What. The. Truck. Yes, I get hungry on the fasting days. But I end up drinking a ton of herbal teas. I also look at the food I really, really want and I say "I am going to eat the hell out of you tomorrow." And after the first fasting day, I probably did eat quite a bit more. But now, I just eat on my non-fasting days. I'm supposed to eat 2100 calories on my non-fasting days which is so much food, I don't even keep track of what I eat.
Both the gluten free and the fasting have made me very aware of how frequently I snack on unhealthy tidbits off the children's plate or from the cupboard while I'm preparing dinner. There's nothing quite like cooking while you're really hungry and NOT eating to teach you that you can do it. Also, dinner on fasting days is some of the best food I've ever eaten.

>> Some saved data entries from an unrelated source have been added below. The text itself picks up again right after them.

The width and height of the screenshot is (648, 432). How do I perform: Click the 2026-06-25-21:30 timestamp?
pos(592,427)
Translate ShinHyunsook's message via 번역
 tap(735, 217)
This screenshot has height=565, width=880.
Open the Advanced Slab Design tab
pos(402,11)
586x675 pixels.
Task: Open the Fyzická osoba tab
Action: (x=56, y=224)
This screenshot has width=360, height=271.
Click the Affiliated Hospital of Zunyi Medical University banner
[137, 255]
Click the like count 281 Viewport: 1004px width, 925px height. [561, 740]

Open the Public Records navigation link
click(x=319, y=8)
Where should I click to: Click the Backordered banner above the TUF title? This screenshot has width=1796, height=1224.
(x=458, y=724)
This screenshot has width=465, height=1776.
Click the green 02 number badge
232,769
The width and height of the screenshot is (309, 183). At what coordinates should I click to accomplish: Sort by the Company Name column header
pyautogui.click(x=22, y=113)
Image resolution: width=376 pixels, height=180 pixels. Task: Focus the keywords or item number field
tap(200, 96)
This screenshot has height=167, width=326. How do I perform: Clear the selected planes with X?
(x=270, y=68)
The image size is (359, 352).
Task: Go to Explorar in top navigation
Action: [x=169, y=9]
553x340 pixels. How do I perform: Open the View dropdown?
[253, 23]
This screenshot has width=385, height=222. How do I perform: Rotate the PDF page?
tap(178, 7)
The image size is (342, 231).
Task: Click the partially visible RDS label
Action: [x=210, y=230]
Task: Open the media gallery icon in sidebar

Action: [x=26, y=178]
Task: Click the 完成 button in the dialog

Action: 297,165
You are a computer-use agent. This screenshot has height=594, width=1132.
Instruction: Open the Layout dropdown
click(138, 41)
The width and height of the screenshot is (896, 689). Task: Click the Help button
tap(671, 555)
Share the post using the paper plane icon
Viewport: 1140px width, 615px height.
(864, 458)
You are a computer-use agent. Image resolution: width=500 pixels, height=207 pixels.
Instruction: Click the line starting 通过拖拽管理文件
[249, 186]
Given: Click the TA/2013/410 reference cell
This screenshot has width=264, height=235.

So maybe I'm not eating as much as I used to on my non-fasting days? I don't think so. I'm eating everything I want although I do have in the back of my mind that I don't want to blow all the hard work from my fasting day. But I still eat. Everything I want. So I don't know if that's it. Maybe the fasting days quick change my metabolism? I do know that there's some evidence for the health of fasting, but I don't know if intermittent fasting as this is called does the same thing. And when I've lost the weight I want, I apparently only fast one day a week for maintenance. (I can already tell that's going to be on Mondays after a weekend of indulgence)
All I know is that this is the craziest thing I've ever done and lost weight. I honestly and truly do not know how this is happening, because I am NOT dieting. And I know from my calorie counts that fasting on 500 calories a day two times a week and eating 2100 calories the rest should not be enough for me to lose 1 lb a week much less 2, but that is what is happening. That is CRAZINESS!!
I'd love to hear if anyone else is doing this 5:2 thing and how they are responding to it. I'd love to hear if other folks start it how it works for them. (I'm fasting Monday and Thursday) I bought the book and just started.
Truly, two shocking food changes for me this Lent. It's throwing everything I thought I knew about eating up in the air. And fortunately, not landing back on my butt.